Patna High Court
Shankar Prasad vs Mt. Muneshwari And Anr. on 16 May, 1968
Equivalent citations: AIR1969PAT304, AIR 1969 PATNA 304
JUDGMENT H. Mahapatra, J.
1. Plaintiff is the appellant. He brought a suit for specific performance of a contract to sell three rooms of a house belonging to defendant No. 1 for Rs. 4,500/-. This agreement was executed on the 15th of June, 1959 by defendant No. 1 who took from the plaintiff Rs. 500/- towards consideration. Without executing the deed of sale in pursuance of that agreement he (defendant No. 1) sold two of those rooms to defendant No. 2 for Rs. 4,800/-. The deed of sale in that respect was executed by defendant No. 1 in favour of defendant No. 2 on the 10th of July, 1959 and the document was registered. The present suit was instituted on the 8th of August, 1959.
The trial court held that defendant No. 2 was bona fide purchaser of value without notice of any agreement between the plaintiff and the defendant No. 1 in respect of the property which he purchased. It also held that the agreement on which the plaintiff relied and sued for specific performance was not genuine. When an appeal was brought by the plaintiff to the court below, the finding about the lack of genuineness of the said agreement was reversed; but the plaintiff's suit for specific performance was equally refused by the lower appellate court on the ground that the defendant No. 2 was a bone fide purchaser for value and without notice of the agreement between the plaintiff and defendant No. 1 for sale of the property concerned. The appellate court, however, modified the trial court's decree to the extent that the plaintif was to get Rs. 500/- from defendant No. 1. Against the dismissal of the suit for specific performance of the contract the plaintiff has come in this second appeal.
2. Learned counsel for the appellant contended that the deed of sale executed on the 10th of July, 1959 by the defendant No. 1 in favour of defendant No. 2 in respect of a part of the property which was the subject matter of the agreement to sell to the plaintiff, having not been registered before the institution of the suit, cannot present any difficulty to the plaintiff getting a decree for specific performance of the contract on the finding that that agreement was genuine. That appellate finding, however, was challenged by the respondents (defendant No. 1) who has filed a cross-objection in this appeal. I shall deal with that later. Assuming that the appellate court's finding about the genuineness of the sale deed (Ext. 5) is correct, whether that would help the plaintiff-appellant in any way to get over the other finding that the subsequent purchaser, defendant No. 2 was a bona fide purchaser for value and without notice of the previous agreement.

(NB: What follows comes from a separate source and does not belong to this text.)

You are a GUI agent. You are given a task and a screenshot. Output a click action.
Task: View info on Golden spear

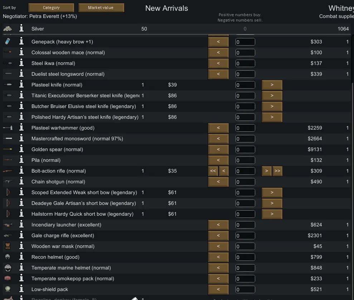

Learned counsel's argument is that the deed of sale (Ext. Ka) taken by defendant No. 2 from defendant No. 1 will be hit by the doctrine of lis pendens because the transfer of property under that document had not been complete before the institution of the present suit. Ext. Ka was executed on the 10th of July, 1959 and was presented that very day in the Registration Office for registration and the execution of the document was admitted before the Registrar that day also. All the relevant endorsements had been given by the Registrar with his signature on the back of the pages of that document. There is, however, an endorsement on the back of the last page indicating that the copies of that document in the register book in the Registration Office had been made on the 24th of October, 1959. This endorsement, according to learned counsel, is in accordance with the provisions of Section 60 of the Indian Registration Act. He contended that till that date the registration was not complete and referred to Section 61 (2) of that Act. This part of the argument is quite valid but I am afraid that would not be of any assistance to the plaintiff. Under Section 47 of the Indian Registration Act a registered document becomes operative at the time from which it would have commenced to operate if no registration thereof was required or made and not at the time of its registration.
As far as Ext. Ka is concerned, the time of its registration or in other words, the completion of registration of the document, was not till the 24th of October, 1959, but once it is registered, the vendee, defendant No. 2 obtained a title under that document as operative from the date of its execution, which was 10th of July, 1959. Section 19 of the Specific Relief Act provides:--
"Except as otherwise provided by this Chapter, specific performance of a contract may be enforced against,
(a) either party thereto;
(b) any other person claiming under him by a title arising subsequently to the contract, except a transferee for value who has paid his money in good faith and without notice of the original contract."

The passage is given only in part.